*GOAL OF THE EXERCISE*:
Beginning with the line that holds "旅・写真・カメラ (146, 268)" in the data below, give again every line through the one that holds "[Strona główna] (206, 55)", exactly as written.

***** DATA TO EXAMINE

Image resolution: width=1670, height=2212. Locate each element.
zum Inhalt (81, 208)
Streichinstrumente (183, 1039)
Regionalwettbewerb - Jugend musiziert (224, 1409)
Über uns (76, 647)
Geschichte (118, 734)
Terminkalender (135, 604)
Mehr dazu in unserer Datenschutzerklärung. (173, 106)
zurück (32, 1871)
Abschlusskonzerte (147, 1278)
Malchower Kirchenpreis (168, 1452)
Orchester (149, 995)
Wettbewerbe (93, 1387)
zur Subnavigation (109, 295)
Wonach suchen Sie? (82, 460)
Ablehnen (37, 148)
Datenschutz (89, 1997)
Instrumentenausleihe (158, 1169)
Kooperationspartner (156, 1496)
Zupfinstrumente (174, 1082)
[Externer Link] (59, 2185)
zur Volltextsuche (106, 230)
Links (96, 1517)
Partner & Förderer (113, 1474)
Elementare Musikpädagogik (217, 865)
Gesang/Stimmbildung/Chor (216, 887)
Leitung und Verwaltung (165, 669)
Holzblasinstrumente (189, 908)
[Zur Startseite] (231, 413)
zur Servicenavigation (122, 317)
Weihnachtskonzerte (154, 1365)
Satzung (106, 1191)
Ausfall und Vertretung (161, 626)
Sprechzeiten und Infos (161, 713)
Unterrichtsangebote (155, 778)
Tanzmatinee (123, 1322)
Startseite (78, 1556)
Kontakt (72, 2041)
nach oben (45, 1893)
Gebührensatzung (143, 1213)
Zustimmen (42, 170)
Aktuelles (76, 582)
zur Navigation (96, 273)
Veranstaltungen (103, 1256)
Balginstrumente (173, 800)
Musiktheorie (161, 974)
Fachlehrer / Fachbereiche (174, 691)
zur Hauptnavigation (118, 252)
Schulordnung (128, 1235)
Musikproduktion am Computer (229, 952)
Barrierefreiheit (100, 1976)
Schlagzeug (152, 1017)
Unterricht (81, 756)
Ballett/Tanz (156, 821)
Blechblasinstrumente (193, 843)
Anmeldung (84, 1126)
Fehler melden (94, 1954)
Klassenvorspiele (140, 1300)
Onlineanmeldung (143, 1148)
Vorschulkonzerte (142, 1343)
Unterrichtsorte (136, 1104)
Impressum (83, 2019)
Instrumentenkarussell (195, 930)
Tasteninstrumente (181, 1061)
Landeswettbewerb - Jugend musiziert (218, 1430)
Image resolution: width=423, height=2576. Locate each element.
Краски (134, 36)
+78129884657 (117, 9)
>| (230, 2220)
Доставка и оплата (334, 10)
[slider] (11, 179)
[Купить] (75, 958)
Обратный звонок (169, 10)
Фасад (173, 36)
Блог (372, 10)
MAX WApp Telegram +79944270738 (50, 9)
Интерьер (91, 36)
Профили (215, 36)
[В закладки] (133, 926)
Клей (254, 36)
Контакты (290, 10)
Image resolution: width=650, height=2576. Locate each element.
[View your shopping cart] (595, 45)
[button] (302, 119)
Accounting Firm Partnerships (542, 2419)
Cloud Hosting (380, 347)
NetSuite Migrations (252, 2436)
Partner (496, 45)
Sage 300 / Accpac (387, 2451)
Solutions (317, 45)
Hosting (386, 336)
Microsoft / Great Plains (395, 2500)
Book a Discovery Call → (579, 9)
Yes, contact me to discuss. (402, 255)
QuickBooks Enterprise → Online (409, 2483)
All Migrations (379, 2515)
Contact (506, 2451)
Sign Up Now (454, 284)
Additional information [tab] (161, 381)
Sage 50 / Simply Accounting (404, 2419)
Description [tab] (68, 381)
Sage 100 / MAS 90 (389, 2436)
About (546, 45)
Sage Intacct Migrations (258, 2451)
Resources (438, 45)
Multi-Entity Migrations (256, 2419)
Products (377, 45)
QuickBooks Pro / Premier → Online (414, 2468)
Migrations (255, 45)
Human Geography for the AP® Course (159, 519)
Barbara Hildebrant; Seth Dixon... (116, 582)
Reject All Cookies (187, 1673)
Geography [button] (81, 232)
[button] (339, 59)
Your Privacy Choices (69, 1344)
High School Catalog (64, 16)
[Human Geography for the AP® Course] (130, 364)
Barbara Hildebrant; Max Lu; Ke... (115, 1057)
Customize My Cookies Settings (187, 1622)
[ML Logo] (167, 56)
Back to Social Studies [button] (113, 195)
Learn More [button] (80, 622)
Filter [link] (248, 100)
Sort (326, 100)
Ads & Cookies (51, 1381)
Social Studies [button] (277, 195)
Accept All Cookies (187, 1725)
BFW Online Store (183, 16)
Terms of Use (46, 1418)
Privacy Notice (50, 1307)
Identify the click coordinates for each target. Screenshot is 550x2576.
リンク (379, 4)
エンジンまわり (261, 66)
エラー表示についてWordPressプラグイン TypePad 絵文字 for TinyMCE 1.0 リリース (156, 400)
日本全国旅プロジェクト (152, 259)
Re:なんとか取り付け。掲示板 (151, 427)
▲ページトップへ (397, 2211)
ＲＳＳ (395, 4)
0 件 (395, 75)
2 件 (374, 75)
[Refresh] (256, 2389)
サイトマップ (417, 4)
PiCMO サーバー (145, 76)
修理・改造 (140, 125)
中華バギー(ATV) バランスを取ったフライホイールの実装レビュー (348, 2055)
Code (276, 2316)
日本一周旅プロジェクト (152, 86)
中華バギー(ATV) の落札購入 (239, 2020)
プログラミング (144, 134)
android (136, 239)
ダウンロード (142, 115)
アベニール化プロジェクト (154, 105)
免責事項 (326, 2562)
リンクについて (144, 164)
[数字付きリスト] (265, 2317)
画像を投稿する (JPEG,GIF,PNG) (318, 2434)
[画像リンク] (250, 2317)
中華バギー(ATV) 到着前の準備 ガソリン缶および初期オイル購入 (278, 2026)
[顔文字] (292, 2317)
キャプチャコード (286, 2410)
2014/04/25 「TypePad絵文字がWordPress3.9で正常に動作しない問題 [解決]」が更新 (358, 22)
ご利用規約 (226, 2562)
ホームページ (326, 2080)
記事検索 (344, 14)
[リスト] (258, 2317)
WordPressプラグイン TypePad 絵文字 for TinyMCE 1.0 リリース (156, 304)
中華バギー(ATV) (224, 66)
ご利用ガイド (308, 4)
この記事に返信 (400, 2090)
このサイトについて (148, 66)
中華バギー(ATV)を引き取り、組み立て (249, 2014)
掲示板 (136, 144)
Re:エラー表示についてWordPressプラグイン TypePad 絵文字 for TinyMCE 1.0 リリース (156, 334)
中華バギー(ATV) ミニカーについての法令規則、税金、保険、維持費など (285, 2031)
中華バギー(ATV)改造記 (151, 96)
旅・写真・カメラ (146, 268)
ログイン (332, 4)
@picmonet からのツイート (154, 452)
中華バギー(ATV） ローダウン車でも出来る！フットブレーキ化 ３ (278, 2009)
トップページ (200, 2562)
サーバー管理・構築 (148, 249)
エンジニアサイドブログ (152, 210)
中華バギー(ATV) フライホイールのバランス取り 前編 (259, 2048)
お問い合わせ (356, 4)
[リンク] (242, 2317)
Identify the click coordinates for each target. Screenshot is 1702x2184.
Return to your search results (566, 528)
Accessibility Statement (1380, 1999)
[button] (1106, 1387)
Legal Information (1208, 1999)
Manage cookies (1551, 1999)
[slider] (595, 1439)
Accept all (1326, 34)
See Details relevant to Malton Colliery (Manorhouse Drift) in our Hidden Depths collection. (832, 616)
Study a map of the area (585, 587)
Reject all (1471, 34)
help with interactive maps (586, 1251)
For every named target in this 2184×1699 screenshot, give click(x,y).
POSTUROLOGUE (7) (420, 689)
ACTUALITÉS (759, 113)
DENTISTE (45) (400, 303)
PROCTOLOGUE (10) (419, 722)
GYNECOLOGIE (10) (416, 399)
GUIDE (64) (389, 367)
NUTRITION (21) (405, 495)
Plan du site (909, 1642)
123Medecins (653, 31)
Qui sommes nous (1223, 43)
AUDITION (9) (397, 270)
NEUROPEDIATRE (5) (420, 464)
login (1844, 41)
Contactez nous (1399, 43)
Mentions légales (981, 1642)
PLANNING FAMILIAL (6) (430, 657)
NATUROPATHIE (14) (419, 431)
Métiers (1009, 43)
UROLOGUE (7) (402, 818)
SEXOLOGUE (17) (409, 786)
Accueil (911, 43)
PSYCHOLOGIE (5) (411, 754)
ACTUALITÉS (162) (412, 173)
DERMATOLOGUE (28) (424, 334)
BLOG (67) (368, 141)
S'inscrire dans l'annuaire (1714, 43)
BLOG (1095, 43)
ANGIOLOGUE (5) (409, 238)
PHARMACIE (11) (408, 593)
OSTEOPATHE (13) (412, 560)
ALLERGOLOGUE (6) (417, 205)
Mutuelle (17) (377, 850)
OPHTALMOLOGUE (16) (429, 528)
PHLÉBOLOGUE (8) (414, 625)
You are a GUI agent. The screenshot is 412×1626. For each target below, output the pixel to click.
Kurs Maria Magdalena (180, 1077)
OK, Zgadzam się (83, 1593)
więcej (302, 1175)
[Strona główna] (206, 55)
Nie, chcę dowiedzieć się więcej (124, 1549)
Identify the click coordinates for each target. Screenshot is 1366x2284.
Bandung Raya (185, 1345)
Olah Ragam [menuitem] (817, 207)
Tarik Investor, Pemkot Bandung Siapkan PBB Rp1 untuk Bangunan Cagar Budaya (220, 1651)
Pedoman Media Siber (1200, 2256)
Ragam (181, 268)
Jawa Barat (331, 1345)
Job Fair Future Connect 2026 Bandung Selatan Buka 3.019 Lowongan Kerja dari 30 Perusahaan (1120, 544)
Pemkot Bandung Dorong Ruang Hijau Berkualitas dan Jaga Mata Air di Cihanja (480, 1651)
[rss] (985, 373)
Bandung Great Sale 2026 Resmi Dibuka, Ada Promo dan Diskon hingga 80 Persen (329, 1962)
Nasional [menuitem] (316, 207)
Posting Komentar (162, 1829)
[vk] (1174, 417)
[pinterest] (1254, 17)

**********

*ANSWER BOX*:
旅・写真・カメラ (146, 268)
ログイン (332, 4)
@picmonet からのツイート (154, 452)
中華バギー(ATV） ローダウン車でも出来る！フットブレーキ化 ３ (278, 2009)
トップページ (200, 2562)
サーバー管理・構築 (148, 249)
エンジニアサイドブログ (152, 210)
中華バギー(ATV) フライホイールのバランス取り 前編 (259, 2048)
お問い合わせ (356, 4)
[リンク] (242, 2317)
Identify the click coordinates for each target. Screenshot is 1702x2184.
Return to your search results (566, 528)
Accessibility Statement (1380, 1999)
[button] (1106, 1387)
Legal Information (1208, 1999)
Manage cookies (1551, 1999)
[slider] (595, 1439)
Accept all (1326, 34)
See Details relevant to Malton Colliery (Manorhouse Drift) in our Hidden Depths collection. (832, 616)
Study a map of the area (585, 587)
Reject all (1471, 34)
help with interactive maps (586, 1251)
For every named target in this 2184×1699 screenshot, give click(x,y).
POSTUROLOGUE (7) (420, 689)
ACTUALITÉS (759, 113)
DENTISTE (45) (400, 303)
PROCTOLOGUE (10) (419, 722)
GYNECOLOGIE (10) (416, 399)
GUIDE (64) (389, 367)
NUTRITION (21) (405, 495)
Plan du site (909, 1642)
123Medecins (653, 31)
Qui sommes nous (1223, 43)
AUDITION (9) (397, 270)
NEUROPEDIATRE (5) (420, 464)
login (1844, 41)
Contactez nous (1399, 43)
Mentions légales (981, 1642)
PLANNING FAMILIAL (6) (430, 657)
NATUROPATHIE (14) (419, 431)
Métiers (1009, 43)
UROLOGUE (7) (402, 818)
SEXOLOGUE (17) (409, 786)
Accueil (911, 43)
PSYCHOLOGIE (5) (411, 754)
ACTUALITÉS (162) (412, 173)
DERMATOLOGUE (28) (424, 334)
BLOG (67) (368, 141)
S'inscrire dans l'annuaire (1714, 43)
BLOG (1095, 43)
ANGIOLOGUE (5) (409, 238)
PHARMACIE (11) (408, 593)
OSTEOPATHE (13) (412, 560)
ALLERGOLOGUE (6) (417, 205)
Mutuelle (17) (377, 850)
OPHTALMOLOGUE (16) (429, 528)
PHLÉBOLOGUE (8) (414, 625)
You are a GUI agent. The screenshot is 412×1626. For each target below, output the pixel to click.
Kurs Maria Magdalena (180, 1077)
OK, Zgadzam się (83, 1593)
więcej (302, 1175)
[Strona główna] (206, 55)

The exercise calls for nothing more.